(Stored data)

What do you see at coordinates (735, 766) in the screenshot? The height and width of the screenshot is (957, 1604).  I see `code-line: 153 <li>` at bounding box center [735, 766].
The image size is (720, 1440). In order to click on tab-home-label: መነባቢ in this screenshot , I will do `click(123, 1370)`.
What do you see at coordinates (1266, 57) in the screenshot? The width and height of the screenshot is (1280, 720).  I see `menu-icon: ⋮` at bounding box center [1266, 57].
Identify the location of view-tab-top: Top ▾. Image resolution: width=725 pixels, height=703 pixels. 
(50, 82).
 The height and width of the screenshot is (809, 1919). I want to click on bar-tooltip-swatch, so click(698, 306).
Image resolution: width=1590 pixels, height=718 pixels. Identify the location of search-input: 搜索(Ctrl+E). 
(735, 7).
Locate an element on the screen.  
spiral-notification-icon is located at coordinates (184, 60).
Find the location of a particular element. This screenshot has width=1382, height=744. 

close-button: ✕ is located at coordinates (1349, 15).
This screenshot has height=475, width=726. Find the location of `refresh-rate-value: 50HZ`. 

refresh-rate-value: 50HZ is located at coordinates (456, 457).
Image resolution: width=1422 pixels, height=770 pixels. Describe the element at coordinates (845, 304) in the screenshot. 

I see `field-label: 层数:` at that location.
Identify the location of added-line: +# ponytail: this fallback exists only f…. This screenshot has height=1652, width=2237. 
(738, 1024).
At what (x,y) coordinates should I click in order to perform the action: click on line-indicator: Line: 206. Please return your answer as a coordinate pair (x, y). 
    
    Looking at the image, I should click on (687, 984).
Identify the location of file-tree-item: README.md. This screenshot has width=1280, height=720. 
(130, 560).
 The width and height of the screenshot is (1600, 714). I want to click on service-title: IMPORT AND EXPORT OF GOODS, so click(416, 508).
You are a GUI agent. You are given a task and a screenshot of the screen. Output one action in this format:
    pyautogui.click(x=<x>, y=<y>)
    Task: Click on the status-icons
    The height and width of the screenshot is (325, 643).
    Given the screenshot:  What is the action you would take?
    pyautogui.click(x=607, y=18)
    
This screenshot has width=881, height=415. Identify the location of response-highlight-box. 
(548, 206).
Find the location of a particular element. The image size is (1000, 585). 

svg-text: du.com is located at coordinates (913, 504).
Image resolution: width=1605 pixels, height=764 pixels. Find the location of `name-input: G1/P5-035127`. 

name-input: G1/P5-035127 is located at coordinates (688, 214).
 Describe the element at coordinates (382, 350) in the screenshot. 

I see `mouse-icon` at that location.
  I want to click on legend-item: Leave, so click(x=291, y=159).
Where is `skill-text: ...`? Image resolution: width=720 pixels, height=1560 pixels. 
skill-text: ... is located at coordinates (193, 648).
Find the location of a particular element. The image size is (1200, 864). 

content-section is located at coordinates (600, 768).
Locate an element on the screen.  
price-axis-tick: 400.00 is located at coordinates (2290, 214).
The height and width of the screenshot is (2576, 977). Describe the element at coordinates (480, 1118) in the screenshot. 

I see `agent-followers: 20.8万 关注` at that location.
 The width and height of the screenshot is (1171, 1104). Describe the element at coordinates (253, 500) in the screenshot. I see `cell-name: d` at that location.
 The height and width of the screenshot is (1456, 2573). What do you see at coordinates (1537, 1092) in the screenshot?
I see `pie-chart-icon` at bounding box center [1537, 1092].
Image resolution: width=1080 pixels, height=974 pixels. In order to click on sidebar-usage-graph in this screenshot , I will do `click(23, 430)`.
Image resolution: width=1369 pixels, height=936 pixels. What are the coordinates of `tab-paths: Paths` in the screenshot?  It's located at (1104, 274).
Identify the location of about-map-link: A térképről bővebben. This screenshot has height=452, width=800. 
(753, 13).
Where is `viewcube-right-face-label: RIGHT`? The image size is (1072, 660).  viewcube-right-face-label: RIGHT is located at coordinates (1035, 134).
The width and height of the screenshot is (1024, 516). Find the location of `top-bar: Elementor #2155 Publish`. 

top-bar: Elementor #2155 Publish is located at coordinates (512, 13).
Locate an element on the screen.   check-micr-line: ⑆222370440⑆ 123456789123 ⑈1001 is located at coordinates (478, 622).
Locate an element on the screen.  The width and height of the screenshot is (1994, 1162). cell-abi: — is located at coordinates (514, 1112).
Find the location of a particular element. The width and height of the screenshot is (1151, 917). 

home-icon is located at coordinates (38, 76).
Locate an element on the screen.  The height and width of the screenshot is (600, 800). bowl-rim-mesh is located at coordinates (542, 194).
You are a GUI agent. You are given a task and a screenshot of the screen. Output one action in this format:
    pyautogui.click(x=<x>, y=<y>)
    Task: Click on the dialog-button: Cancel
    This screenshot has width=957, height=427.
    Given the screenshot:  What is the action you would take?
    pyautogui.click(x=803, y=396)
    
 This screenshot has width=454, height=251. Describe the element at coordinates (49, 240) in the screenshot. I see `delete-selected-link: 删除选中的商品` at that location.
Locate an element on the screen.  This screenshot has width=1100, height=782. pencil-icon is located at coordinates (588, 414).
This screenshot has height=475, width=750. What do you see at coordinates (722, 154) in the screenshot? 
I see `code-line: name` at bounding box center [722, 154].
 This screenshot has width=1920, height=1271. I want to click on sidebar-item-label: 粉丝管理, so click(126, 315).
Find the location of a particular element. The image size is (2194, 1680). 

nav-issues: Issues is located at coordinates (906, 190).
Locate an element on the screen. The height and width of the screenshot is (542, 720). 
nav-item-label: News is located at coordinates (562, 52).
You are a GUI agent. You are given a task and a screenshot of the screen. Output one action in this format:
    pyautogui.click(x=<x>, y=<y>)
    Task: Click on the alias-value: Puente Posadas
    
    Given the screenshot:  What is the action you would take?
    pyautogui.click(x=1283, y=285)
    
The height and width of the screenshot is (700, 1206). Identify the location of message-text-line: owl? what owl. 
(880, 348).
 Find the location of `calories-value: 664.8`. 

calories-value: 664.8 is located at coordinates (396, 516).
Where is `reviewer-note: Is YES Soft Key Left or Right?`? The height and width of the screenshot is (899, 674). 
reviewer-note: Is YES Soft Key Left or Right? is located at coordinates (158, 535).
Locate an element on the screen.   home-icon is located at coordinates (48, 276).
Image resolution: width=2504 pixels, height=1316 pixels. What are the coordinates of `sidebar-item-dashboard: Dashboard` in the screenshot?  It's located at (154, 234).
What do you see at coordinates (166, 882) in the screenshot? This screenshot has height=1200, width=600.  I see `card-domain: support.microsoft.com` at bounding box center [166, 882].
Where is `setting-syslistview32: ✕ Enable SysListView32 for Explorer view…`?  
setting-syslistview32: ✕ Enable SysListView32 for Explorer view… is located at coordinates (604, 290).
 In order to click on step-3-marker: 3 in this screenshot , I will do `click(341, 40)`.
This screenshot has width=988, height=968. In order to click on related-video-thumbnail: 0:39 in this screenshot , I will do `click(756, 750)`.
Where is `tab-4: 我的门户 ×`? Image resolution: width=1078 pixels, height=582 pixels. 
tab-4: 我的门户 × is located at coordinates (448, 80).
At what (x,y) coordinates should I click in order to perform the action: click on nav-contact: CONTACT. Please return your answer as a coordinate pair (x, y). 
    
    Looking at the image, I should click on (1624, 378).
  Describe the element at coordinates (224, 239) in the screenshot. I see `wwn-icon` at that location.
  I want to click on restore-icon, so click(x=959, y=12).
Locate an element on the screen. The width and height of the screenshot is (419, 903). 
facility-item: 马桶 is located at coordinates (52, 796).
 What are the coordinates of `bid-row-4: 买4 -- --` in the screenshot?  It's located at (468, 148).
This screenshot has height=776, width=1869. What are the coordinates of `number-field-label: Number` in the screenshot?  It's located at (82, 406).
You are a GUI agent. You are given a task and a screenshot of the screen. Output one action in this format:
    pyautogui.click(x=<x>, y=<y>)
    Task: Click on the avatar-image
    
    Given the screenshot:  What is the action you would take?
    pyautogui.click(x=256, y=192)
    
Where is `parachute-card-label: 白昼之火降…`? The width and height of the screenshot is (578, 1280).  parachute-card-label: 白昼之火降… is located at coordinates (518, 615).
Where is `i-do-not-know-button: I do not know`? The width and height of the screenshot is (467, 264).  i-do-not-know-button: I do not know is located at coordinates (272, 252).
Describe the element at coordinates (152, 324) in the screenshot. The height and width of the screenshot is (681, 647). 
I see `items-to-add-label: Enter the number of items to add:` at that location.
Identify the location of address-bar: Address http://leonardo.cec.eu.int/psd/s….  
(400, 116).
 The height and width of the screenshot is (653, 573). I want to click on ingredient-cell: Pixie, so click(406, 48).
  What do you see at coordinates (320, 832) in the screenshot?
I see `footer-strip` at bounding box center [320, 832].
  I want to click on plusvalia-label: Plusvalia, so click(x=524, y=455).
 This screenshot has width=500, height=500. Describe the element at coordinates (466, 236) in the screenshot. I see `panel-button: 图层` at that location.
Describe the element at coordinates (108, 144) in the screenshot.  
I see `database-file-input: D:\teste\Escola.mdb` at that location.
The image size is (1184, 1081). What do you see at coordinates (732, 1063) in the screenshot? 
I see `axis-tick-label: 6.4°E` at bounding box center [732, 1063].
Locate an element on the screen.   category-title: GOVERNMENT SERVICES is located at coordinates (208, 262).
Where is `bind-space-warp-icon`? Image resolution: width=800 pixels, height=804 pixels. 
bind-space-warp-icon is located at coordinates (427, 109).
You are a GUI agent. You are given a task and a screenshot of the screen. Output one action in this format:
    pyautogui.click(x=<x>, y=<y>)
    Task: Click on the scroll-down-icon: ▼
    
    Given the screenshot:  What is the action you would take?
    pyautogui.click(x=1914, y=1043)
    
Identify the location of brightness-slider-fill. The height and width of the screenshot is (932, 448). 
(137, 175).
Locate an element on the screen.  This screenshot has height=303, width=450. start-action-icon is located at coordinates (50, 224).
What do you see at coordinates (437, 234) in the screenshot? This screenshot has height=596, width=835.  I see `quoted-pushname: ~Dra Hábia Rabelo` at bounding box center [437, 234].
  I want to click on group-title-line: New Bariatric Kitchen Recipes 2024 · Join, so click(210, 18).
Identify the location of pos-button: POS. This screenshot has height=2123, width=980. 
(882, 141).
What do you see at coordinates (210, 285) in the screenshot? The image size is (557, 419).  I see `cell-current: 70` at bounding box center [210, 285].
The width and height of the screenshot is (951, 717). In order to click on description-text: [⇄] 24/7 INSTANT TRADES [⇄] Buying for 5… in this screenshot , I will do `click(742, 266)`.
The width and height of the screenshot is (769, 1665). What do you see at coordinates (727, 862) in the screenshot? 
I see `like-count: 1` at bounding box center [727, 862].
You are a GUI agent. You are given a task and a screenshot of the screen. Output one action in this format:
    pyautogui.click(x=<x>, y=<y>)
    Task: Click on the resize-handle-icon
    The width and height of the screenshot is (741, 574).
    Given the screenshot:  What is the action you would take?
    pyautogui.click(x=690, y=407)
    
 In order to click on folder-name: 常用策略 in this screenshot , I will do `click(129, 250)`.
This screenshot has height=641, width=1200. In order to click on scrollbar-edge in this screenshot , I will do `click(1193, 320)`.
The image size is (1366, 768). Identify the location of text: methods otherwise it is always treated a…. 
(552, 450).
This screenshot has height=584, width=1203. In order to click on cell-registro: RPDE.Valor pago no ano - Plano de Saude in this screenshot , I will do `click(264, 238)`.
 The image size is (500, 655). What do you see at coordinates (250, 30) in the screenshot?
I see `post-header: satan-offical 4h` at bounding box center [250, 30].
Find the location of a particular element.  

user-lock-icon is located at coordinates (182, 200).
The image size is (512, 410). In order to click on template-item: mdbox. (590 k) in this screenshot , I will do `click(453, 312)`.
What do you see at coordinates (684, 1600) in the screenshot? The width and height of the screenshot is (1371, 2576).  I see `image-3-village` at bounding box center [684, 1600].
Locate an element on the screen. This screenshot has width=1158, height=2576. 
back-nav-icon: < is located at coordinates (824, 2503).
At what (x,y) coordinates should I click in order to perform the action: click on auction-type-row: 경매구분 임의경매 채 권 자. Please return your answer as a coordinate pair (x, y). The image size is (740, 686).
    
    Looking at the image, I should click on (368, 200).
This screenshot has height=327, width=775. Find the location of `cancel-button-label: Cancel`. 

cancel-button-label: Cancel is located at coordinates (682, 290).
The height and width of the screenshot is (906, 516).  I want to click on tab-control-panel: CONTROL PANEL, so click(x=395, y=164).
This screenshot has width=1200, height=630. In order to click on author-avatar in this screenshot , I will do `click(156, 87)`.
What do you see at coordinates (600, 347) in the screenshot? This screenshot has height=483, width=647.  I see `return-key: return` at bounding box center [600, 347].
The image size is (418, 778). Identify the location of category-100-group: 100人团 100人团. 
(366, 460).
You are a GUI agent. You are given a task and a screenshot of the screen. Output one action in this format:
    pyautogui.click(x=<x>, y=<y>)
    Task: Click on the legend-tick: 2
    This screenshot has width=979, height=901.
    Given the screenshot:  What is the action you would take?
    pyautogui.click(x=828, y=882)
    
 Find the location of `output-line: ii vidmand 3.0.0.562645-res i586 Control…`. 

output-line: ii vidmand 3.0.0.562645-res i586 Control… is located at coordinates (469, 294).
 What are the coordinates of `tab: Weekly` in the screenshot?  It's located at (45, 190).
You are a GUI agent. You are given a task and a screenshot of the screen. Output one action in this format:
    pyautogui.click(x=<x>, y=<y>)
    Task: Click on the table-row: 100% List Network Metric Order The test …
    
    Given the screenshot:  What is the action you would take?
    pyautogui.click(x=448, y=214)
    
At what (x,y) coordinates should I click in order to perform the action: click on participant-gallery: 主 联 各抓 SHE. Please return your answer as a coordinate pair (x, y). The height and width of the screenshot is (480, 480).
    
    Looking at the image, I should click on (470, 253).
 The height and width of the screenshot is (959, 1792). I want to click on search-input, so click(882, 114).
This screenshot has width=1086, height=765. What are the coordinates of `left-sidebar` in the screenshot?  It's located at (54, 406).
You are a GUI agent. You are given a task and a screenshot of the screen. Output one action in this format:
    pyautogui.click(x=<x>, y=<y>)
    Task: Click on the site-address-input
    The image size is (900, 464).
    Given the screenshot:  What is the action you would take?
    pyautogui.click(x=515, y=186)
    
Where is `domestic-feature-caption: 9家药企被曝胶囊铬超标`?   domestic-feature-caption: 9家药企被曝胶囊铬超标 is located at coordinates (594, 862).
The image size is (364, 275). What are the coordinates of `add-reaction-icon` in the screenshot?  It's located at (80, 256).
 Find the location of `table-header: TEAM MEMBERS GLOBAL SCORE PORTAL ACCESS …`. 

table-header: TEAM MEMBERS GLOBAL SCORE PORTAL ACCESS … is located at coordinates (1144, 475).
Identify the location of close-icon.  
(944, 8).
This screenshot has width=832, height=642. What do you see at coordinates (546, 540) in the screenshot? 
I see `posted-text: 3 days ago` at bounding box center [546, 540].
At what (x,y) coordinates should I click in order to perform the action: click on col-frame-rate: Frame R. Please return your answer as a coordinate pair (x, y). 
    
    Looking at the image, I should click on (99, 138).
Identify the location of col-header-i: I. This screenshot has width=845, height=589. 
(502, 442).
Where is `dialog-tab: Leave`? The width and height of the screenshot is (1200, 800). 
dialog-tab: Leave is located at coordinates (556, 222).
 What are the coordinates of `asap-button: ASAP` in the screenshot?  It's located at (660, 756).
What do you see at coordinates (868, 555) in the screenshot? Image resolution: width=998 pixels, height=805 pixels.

### Your task
Can you rewrite the lines above as a numbered list, from the line with "This screenshot has height=475, width=726." to the line with "svg-text: du.com is", leaving out blank lines?

### Response to the task
1. This screenshot has height=475, width=726. Find the location of `refresh-rate-value: 50HZ`. 
2. refresh-rate-value: 50HZ is located at coordinates (456, 457).
3. Image resolution: width=1422 pixels, height=770 pixels. Describe the element at coordinates (845, 304) in the screenshot. 
4. I see `field-label: 层数:` at that location.
5. Identify the location of added-line: +# ponytail: this fallback exists only f…. This screenshot has height=1652, width=2237. 
6. (738, 1024).
7. At what (x,y) coordinates should I click in order to perform the action: click on line-indicator: Line: 206. Please return your answer as a coordinate pair (x, y). 
8.     Looking at the image, I should click on (687, 984).
9. Identify the location of file-tree-item: README.md. This screenshot has width=1280, height=720. 
10. (130, 560).
11.  The width and height of the screenshot is (1600, 714). I want to click on service-title: IMPORT AND EXPORT OF GOODS, so click(416, 508).
12. You are a GUI agent. You are given a task and a screenshot of the screen. Output one action in this format:
13.     pyautogui.click(x=<x>, y=<y>)
14.     Task: Click on the status-icons
15.     The height and width of the screenshot is (325, 643).
16.     Given the screenshot:  What is the action you would take?
17.     pyautogui.click(x=607, y=18)
18. This screenshot has width=881, height=415. Identify the location of response-highlight-box. 
19. (548, 206).
20. Find the location of a particular element. The image size is (1000, 585). 
21. svg-text: du.com is located at coordinates (913, 504).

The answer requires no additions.